[Stored data]
===============
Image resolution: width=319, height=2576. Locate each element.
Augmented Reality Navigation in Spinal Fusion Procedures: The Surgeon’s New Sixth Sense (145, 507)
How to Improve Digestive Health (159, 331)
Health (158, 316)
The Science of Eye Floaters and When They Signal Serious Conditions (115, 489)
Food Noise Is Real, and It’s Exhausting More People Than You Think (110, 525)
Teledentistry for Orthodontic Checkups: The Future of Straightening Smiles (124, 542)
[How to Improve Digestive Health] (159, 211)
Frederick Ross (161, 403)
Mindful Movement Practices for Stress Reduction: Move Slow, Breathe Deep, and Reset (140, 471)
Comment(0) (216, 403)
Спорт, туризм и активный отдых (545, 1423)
===============
- _EXERCISE REQUIREMENTS_
Set down exactly the lines of the data above, beginning with the line that has "Augmented Reality Navigation" and ending with the line that has "Food Noise Is", and no others.

- _OUTPUT FOR THIS EXERCISE_
Augmented Reality Navigation in Spinal Fusion Procedures: The Surgeon’s New Sixth Sense (145, 507)
How to Improve Digestive Health (159, 331)
Health (158, 316)
The Science of Eye Floaters and When They Signal Serious Conditions (115, 489)
Food Noise Is Real, and It’s Exhausting More People Than You Think (110, 525)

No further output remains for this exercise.